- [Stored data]
○ ○ ○
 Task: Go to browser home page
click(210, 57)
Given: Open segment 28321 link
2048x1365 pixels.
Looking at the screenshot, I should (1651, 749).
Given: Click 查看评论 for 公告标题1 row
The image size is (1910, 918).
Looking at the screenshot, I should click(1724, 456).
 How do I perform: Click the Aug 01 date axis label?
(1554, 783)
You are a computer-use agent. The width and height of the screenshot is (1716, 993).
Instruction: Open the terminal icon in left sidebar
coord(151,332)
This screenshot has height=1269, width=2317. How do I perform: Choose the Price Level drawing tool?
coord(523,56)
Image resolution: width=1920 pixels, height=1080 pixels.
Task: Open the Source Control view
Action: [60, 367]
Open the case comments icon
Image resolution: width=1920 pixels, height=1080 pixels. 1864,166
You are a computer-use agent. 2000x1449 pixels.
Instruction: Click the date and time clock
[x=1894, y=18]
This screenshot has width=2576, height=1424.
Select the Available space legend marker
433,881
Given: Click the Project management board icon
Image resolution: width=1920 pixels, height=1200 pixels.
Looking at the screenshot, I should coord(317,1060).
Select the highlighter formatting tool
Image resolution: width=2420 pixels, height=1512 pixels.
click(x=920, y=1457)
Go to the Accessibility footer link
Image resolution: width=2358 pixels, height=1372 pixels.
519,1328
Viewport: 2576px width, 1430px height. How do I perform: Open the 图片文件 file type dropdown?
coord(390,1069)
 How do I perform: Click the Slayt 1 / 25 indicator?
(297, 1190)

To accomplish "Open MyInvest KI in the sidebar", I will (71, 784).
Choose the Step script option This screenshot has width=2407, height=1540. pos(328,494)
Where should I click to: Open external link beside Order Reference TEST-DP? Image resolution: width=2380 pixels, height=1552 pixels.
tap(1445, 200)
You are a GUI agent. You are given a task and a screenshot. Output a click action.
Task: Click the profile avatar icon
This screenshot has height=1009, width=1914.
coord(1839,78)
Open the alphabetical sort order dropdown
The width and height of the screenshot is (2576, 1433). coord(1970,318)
○ ○ ○
- [What the task requires] Print each of the lines above again, unchanged.

- [Output]
 Task: Go to browser home page
click(210, 57)
Given: Open segment 28321 link
2048x1365 pixels.
Looking at the screenshot, I should (1651, 749).
Given: Click 查看评论 for 公告标题1 row
The image size is (1910, 918).
Looking at the screenshot, I should click(1724, 456).
 How do I perform: Click the Aug 01 date axis label?
(1554, 783)
You are a computer-use agent. The width and height of the screenshot is (1716, 993).
Instruction: Open the terminal icon in left sidebar
coord(151,332)
This screenshot has height=1269, width=2317. How do I perform: Choose the Price Level drawing tool?
coord(523,56)
Image resolution: width=1920 pixels, height=1080 pixels.
Task: Open the Source Control view
Action: [60, 367]
Open the case comments icon
Image resolution: width=1920 pixels, height=1080 pixels. 1864,166
You are a computer-use agent. 2000x1449 pixels.
Instruction: Click the date and time clock
[x=1894, y=18]
This screenshot has width=2576, height=1424.
Select the Available space legend marker
433,881
Given: Click the Project management board icon
Image resolution: width=1920 pixels, height=1200 pixels.
Looking at the screenshot, I should coord(317,1060).
Select the highlighter formatting tool
Image resolution: width=2420 pixels, height=1512 pixels.
click(x=920, y=1457)
Go to the Accessibility footer link
Image resolution: width=2358 pixels, height=1372 pixels.
519,1328
Viewport: 2576px width, 1430px height. How do I perform: Open the 图片文件 file type dropdown?
coord(390,1069)
 How do I perform: Click the Slayt 1 / 25 indicator?
(297, 1190)

To accomplish "Open MyInvest KI in the sidebar", I will (71, 784).
Choose the Step script option This screenshot has width=2407, height=1540. pos(328,494)
Where should I click to: Open external link beside Order Reference TEST-DP? Image resolution: width=2380 pixels, height=1552 pixels.
tap(1445, 200)
You are a GUI agent. You are given a task and a screenshot. Output a click action.
Task: Click the profile avatar icon
This screenshot has height=1009, width=1914.
coord(1839,78)
Open the alphabetical sort order dropdown
The width and height of the screenshot is (2576, 1433). coord(1970,318)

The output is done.